When we arrive at Tikal we ask where the campsite is and are directed to a large, grassy area, with scattered palapas. There is one other camper van and a couple of small tents.
We are setting up when a man comes along. Pointing to his wrist he says we need a bracelet! He takes me to an office with various tables and men distributing different colour bracelets. I give the camping table guy our camping tickets and he sticks a purple bracelet around my wrist. I ask for another one for Dennis, but he refuses to give it to me, even though he has clipped both our tickets. Dennis has got to come and get it and have it put on. I say that’s ridiculous and stomp off.
Returning to Poki, we have lunch. Then we go back to the office, show our entry tickets and already clipped camping ticket. Dennis gets his purple bracelet for camping and we each also get a second yellow bracelet which allows us into the site.
Tikal covers a very large area. Pleasant to walk around, as the paths are jungle covered, so cool. Or relatively so, compared to walking in the open in the scorching sun. As we have a lot of ground to cover, we set off at a brisk walk.

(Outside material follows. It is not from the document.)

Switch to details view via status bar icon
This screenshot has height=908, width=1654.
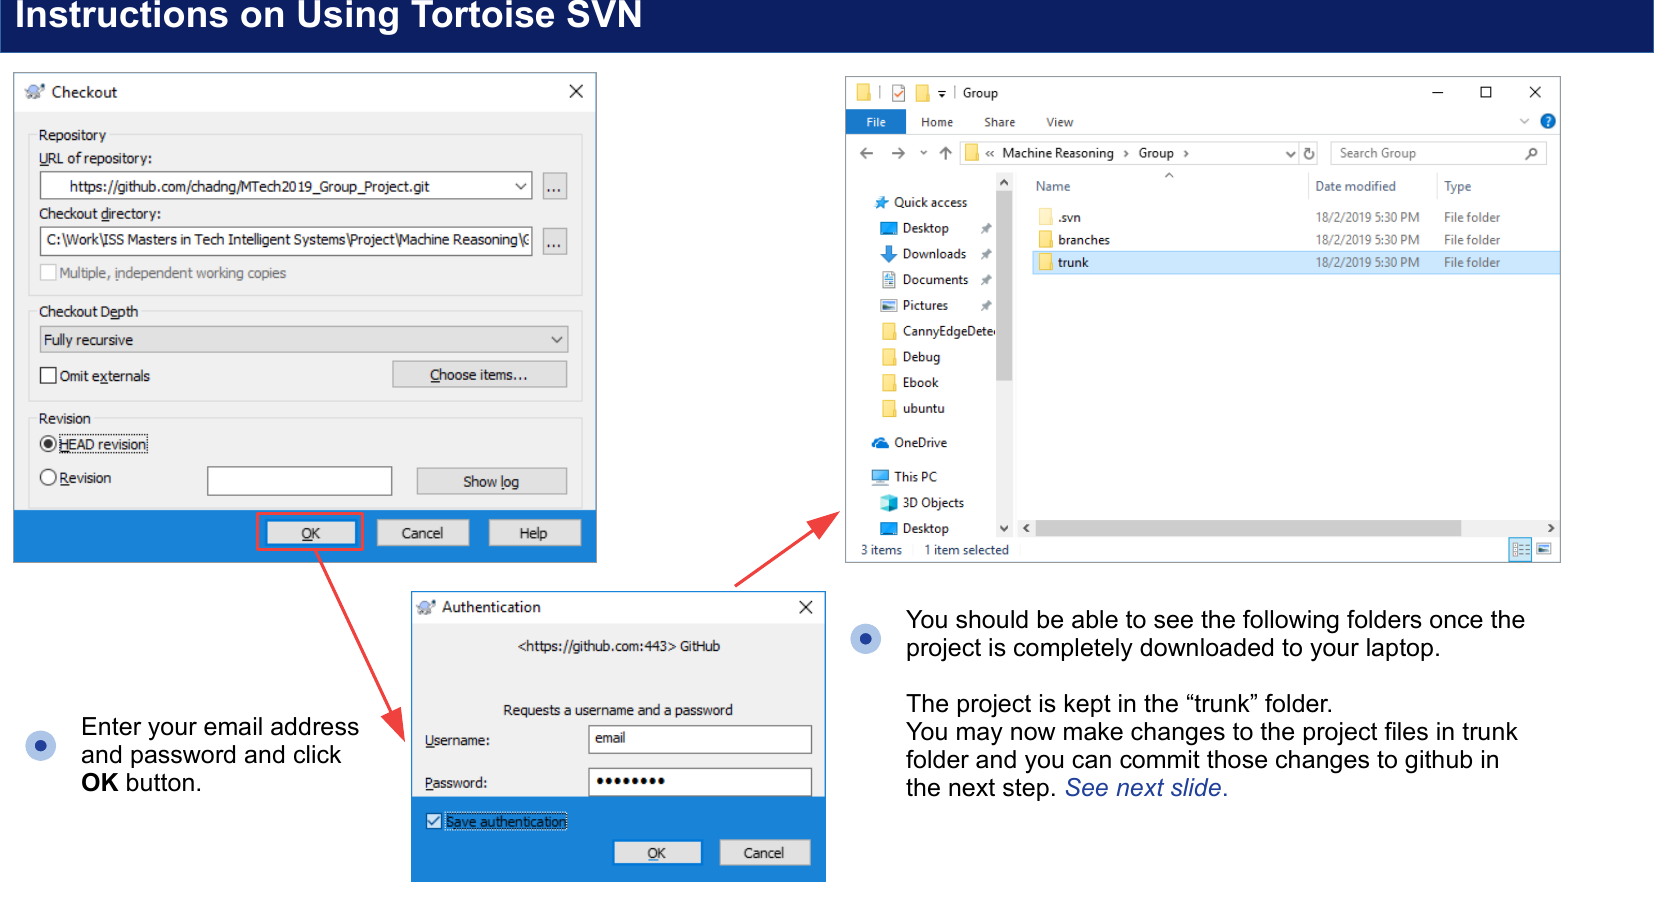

The ruins are very impressive. Probably the most impressive we have seen so far. The fact they are surrounded by jungle and hidden until the last moment, making them more so.
Tikal is built on a low hill. The Maya probably built here to escape the surrounding swampy ground. Tikal was settled around 700 BC. Another reason was the abundance of flint, used for making arrow heads, spear points, knives and clubs.
There are towering, steep sided temples rising to heights of more than 44m. It is delightful to stroll through the broad causeways, originally built of packed limestone to accommodate traffic between temples.
Treading softly to spot spider monkeys and ocellated turkeys. We have heard howler monkeys, but not seen them. We read that spider monkeys are very active, but the howler monkeys are quite sedentary. All they are likely to do is defecate on your head if you walk beneath them.
We return to the campsite, hot and sweaty and I head for the showers only to find the door tightly locked. I go to the restaurant next door, where the man who made us get the bracelets, produces a key. We had been warned that the showers are locked and there are no lights. So, wanted to make use of them before dark. I hurry back and tell Dennis to go while the door is open. He hears the man trying to lock him in, so has to shout at him.
Now we have the fridge life is more civilised. After our showers we sip gin and tonics and nibble cheese and biscuits, while watching spider monkeys chasing each other in the trees above us.
Our electrics are up the creek again and this evening the lights, fan and water pump aren’t working. Fortunately we have back ups, so prepare dinner, chicken with a salad and papaya for desert. We are almost overdosing on papaya. It is plentiful and so delicious.
Another early night. Dennis will sort the electrics out in the morning.